The linux binary does not work because you must be able to use the actual kernel and make the vm calls natively. Sorry, but only one kernel at a time.


----------



## DrJ (May 15, 2009)

So what is the status of the port?  It does not seem to be discussed on the lists.


----------



## sossego (May 16, 2009)

The port status is non-existent. You are welcome to start it.
What Sun/VBox wants are FreeBSD hackers to write the program to access the kernel.
The build has not yet been optimized.
If you ask Sun for help with FreeBSD, you won't get it.
So, you're kind of on your own.

You can link a folder to root from the initial user account or you can build and run from within the folder itself.


----------



## DrJ (May 16, 2009)

sossego said:
			
		

> The port status is non-existent.



Well, not really.  After I posted here, I found a thread that is calling for testing on -emulation.  It is an active thread.

I'm getting my kernel and VBox sources in sync.  More later.


----------



## alie (May 16, 2009)

vboxadd.ko, vboxvideo and vboxmouse available for FreeBSD ?


----------



## sossego (May 16, 2009)

DrJ, it is non-existent.
You can always have it officially added.

I saw the other links.
It doesn't work on amd64 yet.
Et cetera, et al.

http://www.freebsd.org/cgi/ports.cgi?query=virtualbox&stype=all

Proof above that I am right.

alie, 

you need to install it from within a folder, then create an folder to link to for root, then run it according to basic qemu options.

If you want to test it out on a virtual machine. Yes, a build upon a build then try qemu without kqemu.
Type 'echo 1024 > /proc/sys/dev/rtc/max-user-freq' as root.

Build and run the freebsd image. Load aio without kqemu or use -no-kqemu.

Build your vm with a root partition of 4G to ensure the build of a functional vm within the vm.

Copy the patches and build to another image on the vm.
Since it is qemu based, you should be able to change the vm image to an ISO image. You should be able to burn the image and mount it later.

Want optional help? Ask one of the freebsd hackers.


----------



## DrJ (May 16, 2009)

Please read my post again.  I said that there is a discussion about VBox on the -emulation list.  There you will find a call for testing the VirtualBox port.  There is a link provided on that list for the port.  

No, it is not in the ports tree yet, but there *is* a port.  Not in its final form, but it does exist.


----------



## manolis@ (May 19, 2009)

FWIW, I've built the port mentioned here:

http://lists.freebsd.org/pipermail/freebsd-emulation/2009-May/006026.html

(Seems they also got an updated version now)

using ports-mgmt/tinderbox on a 7.2-RELEASE.

Installed the packages on a 7.2-RELEASE machine. Few things to note:

- It failed to install the kernel module into /boot/modules.

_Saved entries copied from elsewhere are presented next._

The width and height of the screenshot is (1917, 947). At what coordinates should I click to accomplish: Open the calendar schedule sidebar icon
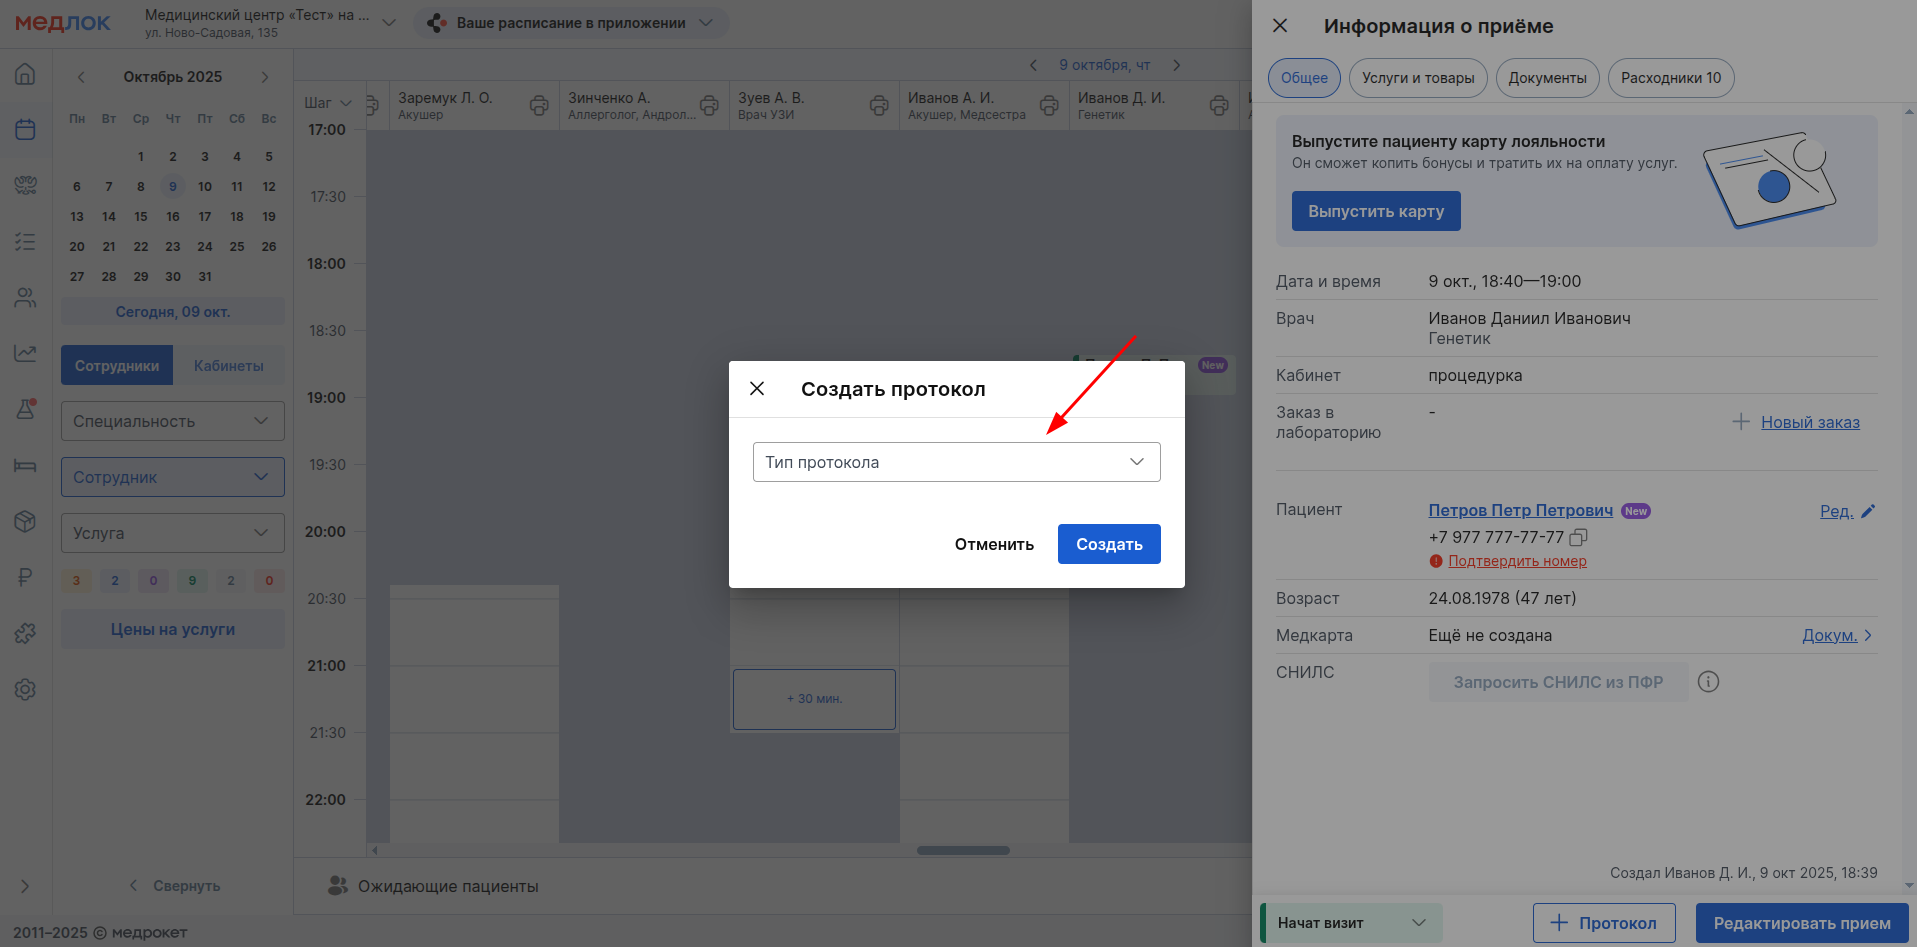tap(26, 130)
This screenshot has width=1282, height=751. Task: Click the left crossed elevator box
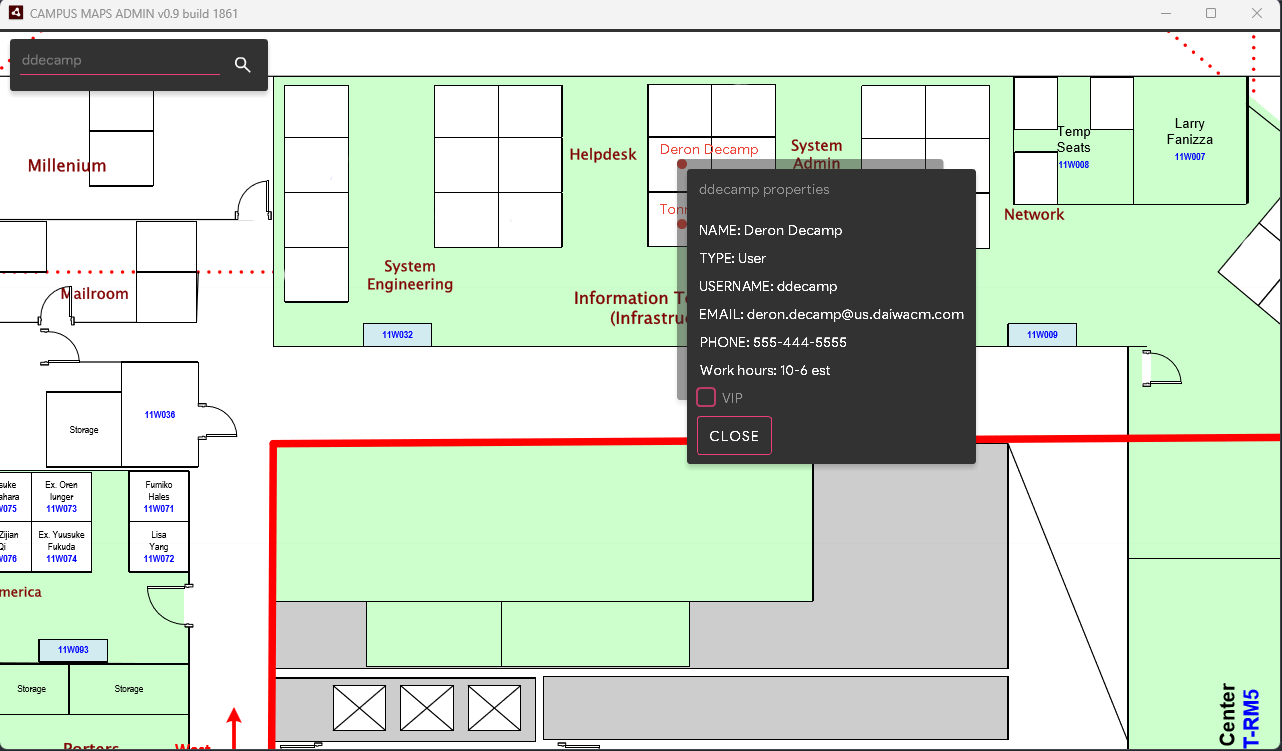pos(359,708)
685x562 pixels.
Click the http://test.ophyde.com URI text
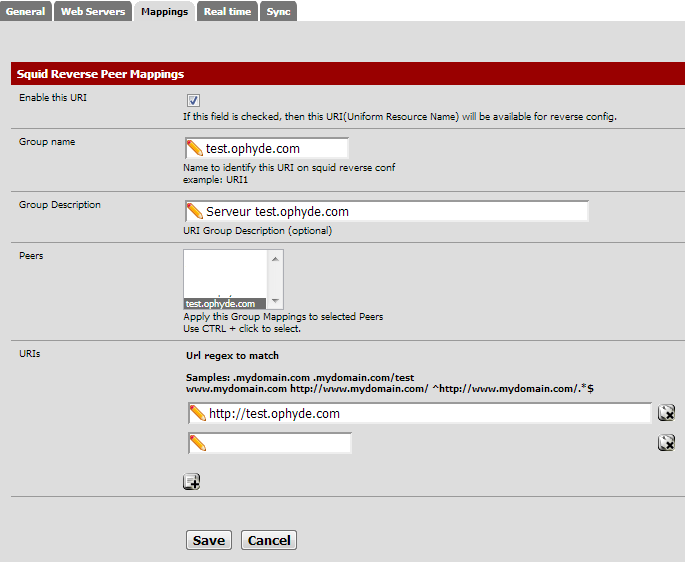[x=274, y=413]
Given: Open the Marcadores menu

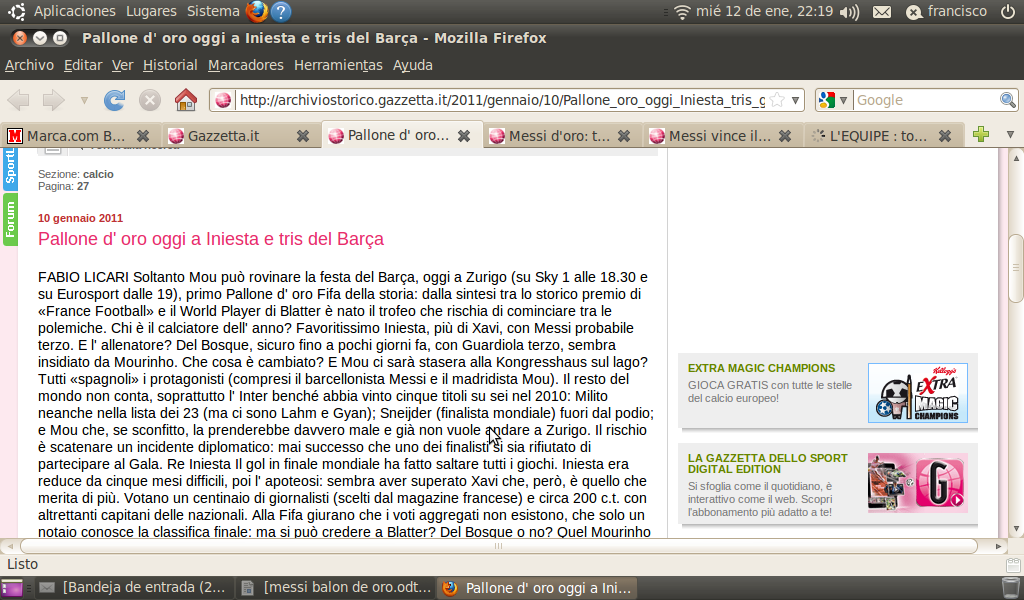Looking at the screenshot, I should [245, 65].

I copied it manually (it was present in the package tarball but would not get copied, maybe a problem with the install script?)
- Need to mount /proc per instructions
- The kernel module may cause a panic if kldunload'ed

Other than that it works fine. I've got a complete set of packages (208 including all dependencies) and can upload them if anyone wishes to try.

Here is a screenshot of it running XP:

http://www.flickr.com/photos/sonic2000gr/3545490246/sizes/l/


----------



## DrJ (May 19, 2009)

I have the kernel module located in the right place; maybe that was fixed in version 2 (which I installed).

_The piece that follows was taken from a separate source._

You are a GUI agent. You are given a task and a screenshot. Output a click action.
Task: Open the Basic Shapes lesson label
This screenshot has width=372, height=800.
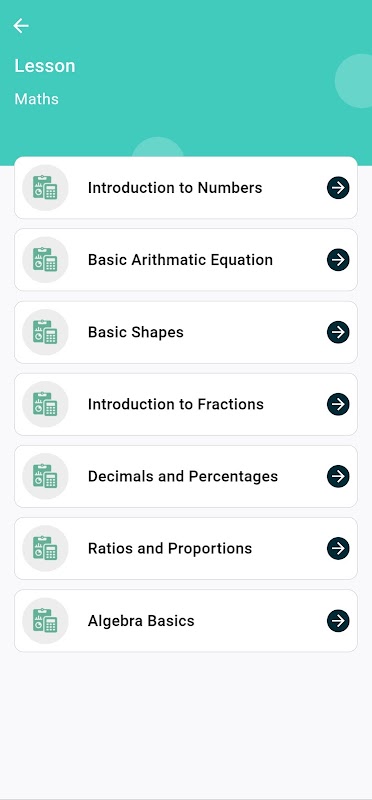(x=136, y=332)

I still have issues with the kernel module causing a hard lock when it is loaded.  It is really odd: if I load it right after VBox is installed, then it loads fine, and VBox is stable.  If there was a reboot inbetween, then it has locked on me 7 out of 8 tries.  Just odd.

Were you able to load the Guest Additions?  I am limited to 800x600, 16 bit resolution.  That is a very severe limitation.


----------



## SaveTheRbtz (May 20, 2009)

i have strange issue with virtualbox:
It complites and runs, but when i start any virtual machine virtualbox freezes at:
*"Starting virtual machine" 0% *
and eats all my cpu
System is _FreeBSD 8.0-CURRENT #45 r192392_
VirtualBox revisions: from first FreeBSD to latest _virtualbox-2.2.2r19801_

i've asked this question at #vbox-dev but there are not so many freebsd users =(


----------



## DrJ (May 20, 2009)

There have been some issues with AMD64 that the devs are trying to straighten out.  There was a new VBox version posted on -emulation (there is a link on the thread); it is up to version 3 if you count the call for testing as version 1.

Have you tried that one?


----------



## DrJ (May 20, 2009)

The posting I replied to has now disappeared!  No idea what happened to it...


----------



## manolis@ (May 20, 2009)

DrJ said:
			
		

> Were you able to load the Guest Additions?  I am limited to 800x600, 16 bit resolution.  That is a very severe limitation.



Yes. The guest additions are not included in the package and fail to download if you select them from the menu. But you can download them manually from here:

http://dlc.sun.com/virtualbox/2.2.2/VBoxGuestAdditions_2.2.2.iso

Just rename the file To VBoxGuestAdditions.iso and move it to /usr/local/lib/virtualbox so the GUI can find it. 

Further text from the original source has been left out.